I hope that Kavanaugh’s colleagues agree. The obvious
risk associated with a Supreme Court that claims a monopoly on national
injunctions but drags its feet in their consideration is that the president
will fill the vacuum, and, thanking the Court for its tardiness, create facts
on the ground that render any belated litigation moot. At stake in Casa,
remember, was not whether the Article III branch gets to decide what the law
is, but which parts of it are allowed to make that determination. There
is virtue in the Court’s delineations. There would be none in its total
surrender.
The third, and final, tool is a combination of the
legislative and judicial branches. Under Article III, all courts except the
Supreme Court are created by — and regulated by — Congress. If Congress wishes,
it can lay out exactly when and where those lower courts are permitted to issue
national injunctions.
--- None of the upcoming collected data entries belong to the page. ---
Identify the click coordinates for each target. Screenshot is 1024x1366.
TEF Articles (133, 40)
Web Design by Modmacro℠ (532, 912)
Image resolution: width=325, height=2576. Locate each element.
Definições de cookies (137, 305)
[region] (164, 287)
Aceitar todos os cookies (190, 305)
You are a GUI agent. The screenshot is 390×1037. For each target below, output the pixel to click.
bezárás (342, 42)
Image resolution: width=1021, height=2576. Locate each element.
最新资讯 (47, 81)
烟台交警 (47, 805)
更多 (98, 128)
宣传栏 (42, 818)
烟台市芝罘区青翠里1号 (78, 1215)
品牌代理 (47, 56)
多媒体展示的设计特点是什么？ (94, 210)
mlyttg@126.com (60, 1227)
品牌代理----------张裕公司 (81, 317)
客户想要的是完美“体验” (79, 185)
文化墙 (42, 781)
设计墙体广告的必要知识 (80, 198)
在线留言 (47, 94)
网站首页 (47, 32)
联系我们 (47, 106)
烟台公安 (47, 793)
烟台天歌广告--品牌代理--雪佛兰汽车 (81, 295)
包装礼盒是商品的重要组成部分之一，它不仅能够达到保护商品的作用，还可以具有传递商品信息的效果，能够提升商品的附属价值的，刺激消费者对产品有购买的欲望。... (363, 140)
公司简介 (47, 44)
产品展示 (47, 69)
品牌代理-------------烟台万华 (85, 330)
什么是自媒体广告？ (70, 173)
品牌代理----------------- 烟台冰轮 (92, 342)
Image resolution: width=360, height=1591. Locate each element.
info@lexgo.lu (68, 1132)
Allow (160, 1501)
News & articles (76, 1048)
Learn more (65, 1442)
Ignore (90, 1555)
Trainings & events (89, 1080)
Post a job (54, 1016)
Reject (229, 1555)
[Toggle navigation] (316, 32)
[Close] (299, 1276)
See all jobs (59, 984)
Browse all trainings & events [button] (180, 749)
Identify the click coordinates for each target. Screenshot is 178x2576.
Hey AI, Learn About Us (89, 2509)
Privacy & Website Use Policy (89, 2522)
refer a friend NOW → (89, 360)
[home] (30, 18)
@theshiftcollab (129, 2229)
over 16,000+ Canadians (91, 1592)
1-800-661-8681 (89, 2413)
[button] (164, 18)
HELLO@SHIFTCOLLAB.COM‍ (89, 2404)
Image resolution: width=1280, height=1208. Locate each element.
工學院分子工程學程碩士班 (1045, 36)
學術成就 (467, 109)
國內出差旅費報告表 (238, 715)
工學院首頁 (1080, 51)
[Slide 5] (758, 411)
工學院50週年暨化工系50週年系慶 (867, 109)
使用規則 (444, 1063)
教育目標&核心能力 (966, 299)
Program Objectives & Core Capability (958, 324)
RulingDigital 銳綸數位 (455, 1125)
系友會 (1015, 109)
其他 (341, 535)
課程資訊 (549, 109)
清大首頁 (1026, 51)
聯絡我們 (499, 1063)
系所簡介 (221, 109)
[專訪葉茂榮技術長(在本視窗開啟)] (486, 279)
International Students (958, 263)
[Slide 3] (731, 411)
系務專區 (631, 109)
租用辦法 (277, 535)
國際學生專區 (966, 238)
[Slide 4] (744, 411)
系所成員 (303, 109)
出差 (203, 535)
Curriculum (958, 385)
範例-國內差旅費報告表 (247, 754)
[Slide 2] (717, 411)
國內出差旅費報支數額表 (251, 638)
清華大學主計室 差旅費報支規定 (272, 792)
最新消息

Note the language in today’s holding: “universal
injunctions likely exceed the equitable authority that Congress has given to
federal courts.” (Italics mine.) The Supreme Court did not find that
Congress cannot grant the lower courts with the power to issue
nationwide injunctions; the Supreme Court found that Congress did not
grant the lower courts that power. In some circumstances, that is probably
wise. But not in all. Now that the ball has been returned, Congress ought to
think carefully about where it wishes to make exceptions.
Which is all to say that, by checking judicial overreach,
the Supreme Court has potentially created more space for an imperial presidency
that was already bloated beyond recognition. If it believes that the law
required this outcome, then the Court was correct to leave its role there. We
the People, however, do not have that duty — or that luxury.